Once you find the line below that contains "Given: Click the blue -0.0149 MACD line value", write it out along with every later line exactly as given, stopping only when the records end. Omit the pictures.

========================================

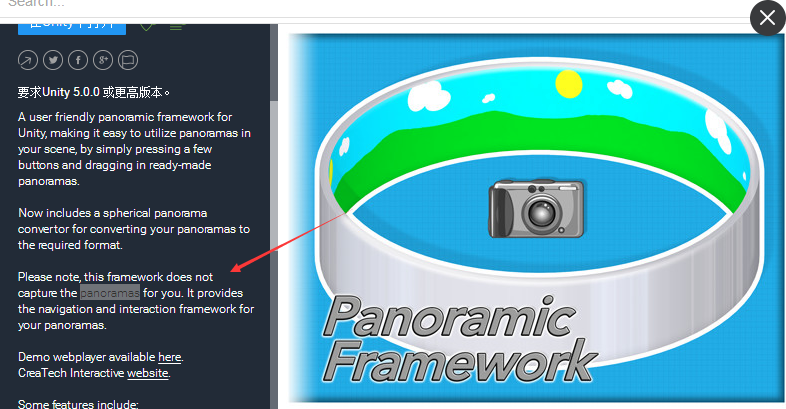Open the CreaTech Interactive website link
Screen dimensions: 786x409
tap(147, 373)
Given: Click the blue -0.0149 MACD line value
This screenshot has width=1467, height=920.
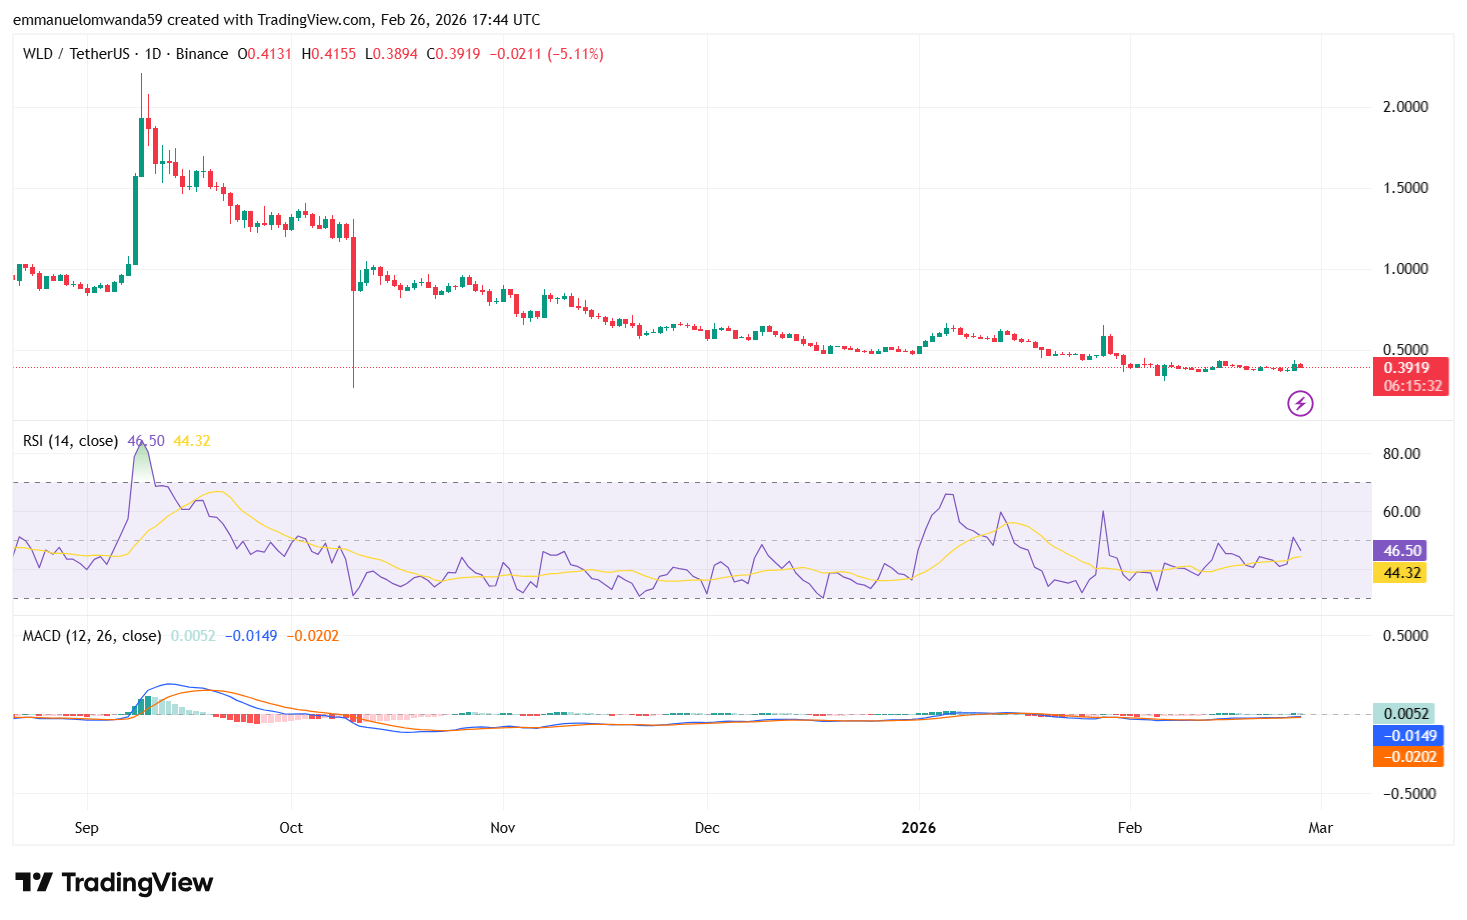Looking at the screenshot, I should point(1410,735).
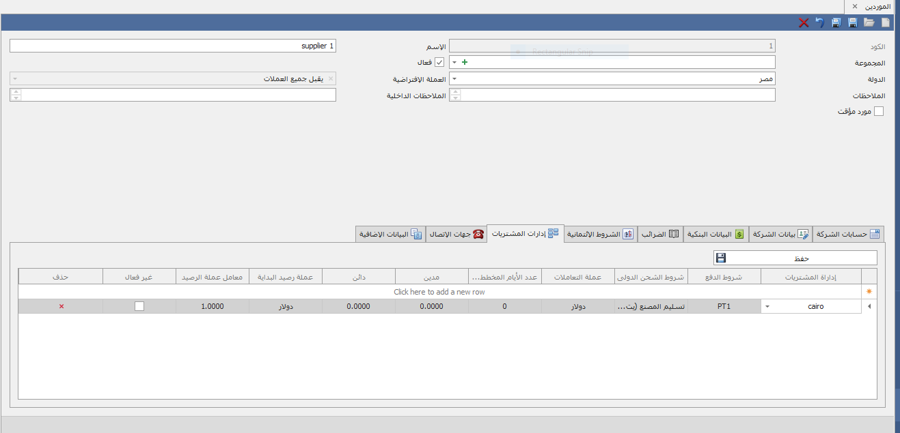
Task: Toggle the فعال checkbox
Action: (439, 62)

========================================

## ANSWER TO THE PROBLEM
Given: Click the blue -0.0149 MACD line value
This screenshot has width=1467, height=920.
Looking at the screenshot, I should point(1410,735).
Task: Toggle the فعال checkbox
Action: (439, 62)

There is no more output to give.